Swami Kriyananda (J Donald Walters) in his book The Hindu Way of Awakening, perspicaciously notes how Westerners confuse between these two closely connected religions, and why people mistakenly consider Buddhism and not Hinduism as the religion of India:
"Hinduism is often omitted from rosters of the world's great religions. Everyone knows, of course, that Hinduism exists. Even so, it is confused in many people's minds with what they think of as Buddhism. For Buddhism fits into their concepts of what a religion ought to be...
"Even if the Westerner holds good intention towards India… he may see Hinduism as containing some of the worst examples of Paganism. Small wonder, then, that many people look upon Buddhism as the noblest representative of India's religion, and turn to it when wanting an Indian religion to place among the great religions of the world.
"While Buddhism is relatively simple, Hinduism is complex…Buddhism seems, to Westerners especially, to offer a benign and palatable form of the Indian religious experience. Most students of religion know that Buddha tried to reform some of the ancient practices; they think of him as having brought order and sophistication to primitive chaos. When they prepare lists of the great world religions they think of themselves as demonstrating respect for the religion of India by calling it Buddhism. Most of them are not conscious of their mistake."
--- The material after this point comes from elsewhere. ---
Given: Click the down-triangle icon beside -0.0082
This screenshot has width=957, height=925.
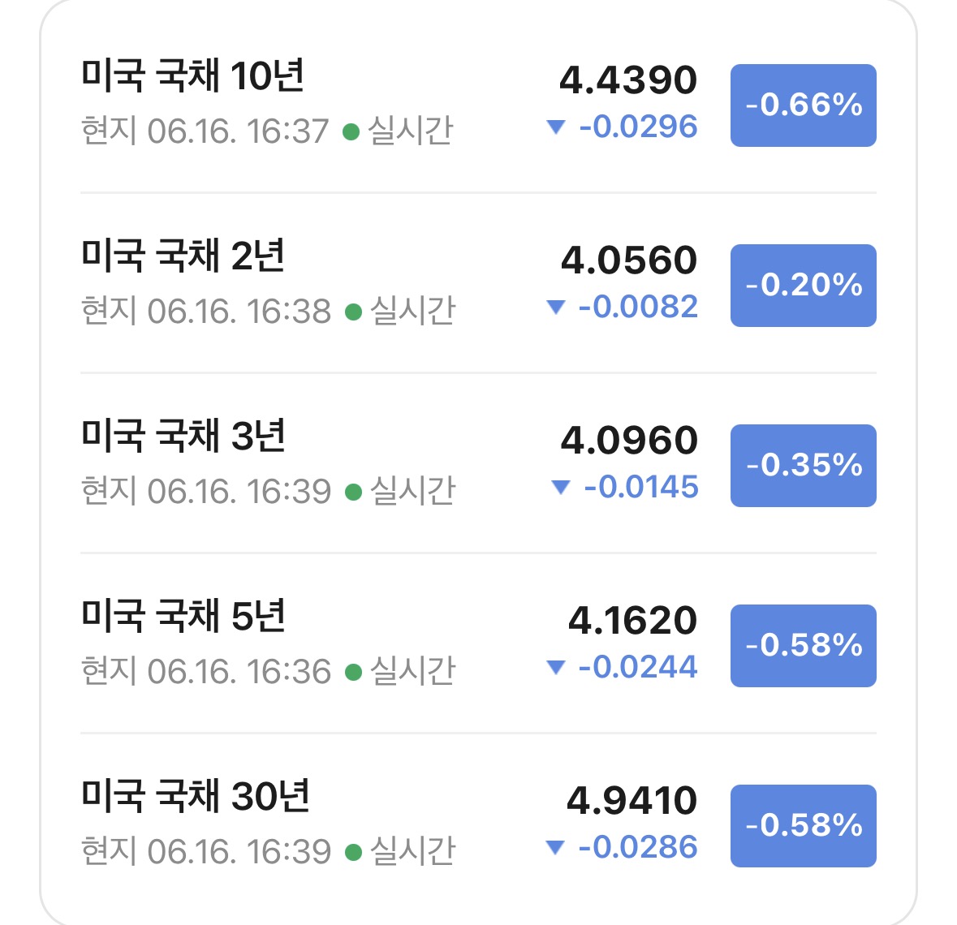Looking at the screenshot, I should tap(555, 307).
Buddha, as we know, began his meditation as a Hindu. He was awakened with a new enlightenment only to denounce Hinduism and emerge as the founder of a new religion. Therefore, to understand Buddhism fully, one should not separate it from Hinduism; while at the same time view it separately from Hinduism. Buddha's way of life was "the golden mean" and a relief from the pagan stigmas and caste system prevalent in Hinduism.
The Hindu caste system defined a person's position in society as determined by their birth. Buddha condemned the Hindu caste system and said that it is karma or the good and bad actions of a person and not birth that should determine a person's caste. He introduced the idea of placing morality and equality on a higher place than genealogy of a person.
Jesus had the same relationship to Judaism as Buddha to Hinduism. Both Hinduism and Judaism are ethnic and non-missionary traditions, and are characterised by an element of segregation between the castes and races, unlike Buddhism and Christianity.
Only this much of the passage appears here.